‘Pis kokular’ın ardında ne var?
Orhan Bursalı 01 Ocak 1970
Cumhurbaşkanı, ABD’de Zafer Çağlayan hakkında alınan tutuklama kararı üzerine “Burnuma pis kokular geliyor...” dedi. MİT Müsteşarı ve durumu yorumlayabilecek nitelikteki bazı kurmaylarıyla şüphesiz durum ve olasılıklar gözden geçirilmiştir.
Bu “pis kokular”ın altı deşilmedi. Ama Çağlayan’ın Zarrab davasına dahil edilmesiyle, şüphesiz ki bu kez doğrudan Erdoğan hedef alınmaktadır.
Reza Zarrab’ın (Rıza Sarraf) 21- 22 Mart 2016’da ABD’ye vardığında tutuklanması üzerine, bu köşede 4 Mart 2016 tarihli yazıda şöyle deniyordu: “Sarraf’ın tutuklanması ile yeni bir sayfa açıldı Türkiye’de.. Bu kesin gibi. Türkiye’de iktidarın hem de ABD ile tam papaz olduğu bu sırada, Sarraf’ın şirketleri ve parasal ilişkileri soruşturulurken, Türkiye’deki siyasilerin büyük koruması altında sürdürdüğü parasal faaliyetin, ilişkilerin, rüşvetlerin es geçileceğini düşünmek, büyük safdillik olur...”

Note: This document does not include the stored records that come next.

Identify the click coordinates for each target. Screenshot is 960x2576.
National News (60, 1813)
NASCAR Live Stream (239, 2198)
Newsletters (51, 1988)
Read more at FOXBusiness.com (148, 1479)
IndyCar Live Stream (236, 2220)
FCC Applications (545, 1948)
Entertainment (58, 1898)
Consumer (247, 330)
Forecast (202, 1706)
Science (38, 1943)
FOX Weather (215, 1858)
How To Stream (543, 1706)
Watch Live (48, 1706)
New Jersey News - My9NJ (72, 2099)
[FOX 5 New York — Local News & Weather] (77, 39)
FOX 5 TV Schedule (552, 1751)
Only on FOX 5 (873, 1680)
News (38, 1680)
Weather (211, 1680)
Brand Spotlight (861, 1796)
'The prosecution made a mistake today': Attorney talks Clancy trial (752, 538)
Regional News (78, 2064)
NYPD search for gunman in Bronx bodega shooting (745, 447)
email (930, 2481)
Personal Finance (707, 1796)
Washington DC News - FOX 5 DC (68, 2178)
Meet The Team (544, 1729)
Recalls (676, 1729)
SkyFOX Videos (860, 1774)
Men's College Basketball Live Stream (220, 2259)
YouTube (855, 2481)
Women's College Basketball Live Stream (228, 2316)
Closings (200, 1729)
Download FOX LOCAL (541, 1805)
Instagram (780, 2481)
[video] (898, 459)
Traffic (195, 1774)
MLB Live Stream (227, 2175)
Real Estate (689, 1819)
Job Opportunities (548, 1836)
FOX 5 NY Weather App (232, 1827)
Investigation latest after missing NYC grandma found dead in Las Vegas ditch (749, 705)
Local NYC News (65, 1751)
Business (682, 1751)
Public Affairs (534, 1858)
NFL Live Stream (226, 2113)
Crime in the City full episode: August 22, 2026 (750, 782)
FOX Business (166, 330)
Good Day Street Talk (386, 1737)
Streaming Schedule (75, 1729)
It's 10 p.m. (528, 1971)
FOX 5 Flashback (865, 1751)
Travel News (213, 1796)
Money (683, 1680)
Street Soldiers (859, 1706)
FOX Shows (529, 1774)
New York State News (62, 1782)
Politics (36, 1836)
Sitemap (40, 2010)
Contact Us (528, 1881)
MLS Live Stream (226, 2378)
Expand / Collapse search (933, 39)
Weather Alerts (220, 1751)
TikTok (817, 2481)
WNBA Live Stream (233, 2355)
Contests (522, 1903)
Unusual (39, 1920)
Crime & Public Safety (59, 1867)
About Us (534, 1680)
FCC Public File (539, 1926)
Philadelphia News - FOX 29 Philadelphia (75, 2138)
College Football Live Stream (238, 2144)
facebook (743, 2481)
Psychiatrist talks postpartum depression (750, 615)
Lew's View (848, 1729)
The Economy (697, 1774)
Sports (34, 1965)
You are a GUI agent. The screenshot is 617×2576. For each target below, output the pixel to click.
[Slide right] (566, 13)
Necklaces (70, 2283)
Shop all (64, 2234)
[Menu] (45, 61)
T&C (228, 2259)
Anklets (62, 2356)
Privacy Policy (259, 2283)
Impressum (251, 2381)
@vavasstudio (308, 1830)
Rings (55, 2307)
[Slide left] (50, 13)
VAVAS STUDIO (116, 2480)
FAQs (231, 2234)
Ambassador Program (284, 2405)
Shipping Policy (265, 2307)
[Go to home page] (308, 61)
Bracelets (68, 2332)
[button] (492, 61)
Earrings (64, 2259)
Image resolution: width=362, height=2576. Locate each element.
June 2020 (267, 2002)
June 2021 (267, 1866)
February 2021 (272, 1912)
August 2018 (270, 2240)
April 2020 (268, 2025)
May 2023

Olaylar tam da bu çizgide gelişti.
Dördüncü şok gelir mi?
Zarrab ile birlikte davanın İktidara uzanacağı belliydi. Zarrab iktidarın adamı ve İran’la alışverişin beyni idi, hem de altın transferi sırasında iktidar düzeyinde dağıttığı rüşvetleri ayyuka çıkmıştı. Olay, Zafer Çağlayan’ın 700 bin liralık kol saatinde simgeleşmişti.
Unutmayalım: 4 Bakan siyasi olarak aklanmış, ama AKP’den ve siyasetten tasfiye edilmişti. Ahmet Davutoğlu’nun “Gitsinler Yüce Divan’da aklansınlar” demesine rağmen...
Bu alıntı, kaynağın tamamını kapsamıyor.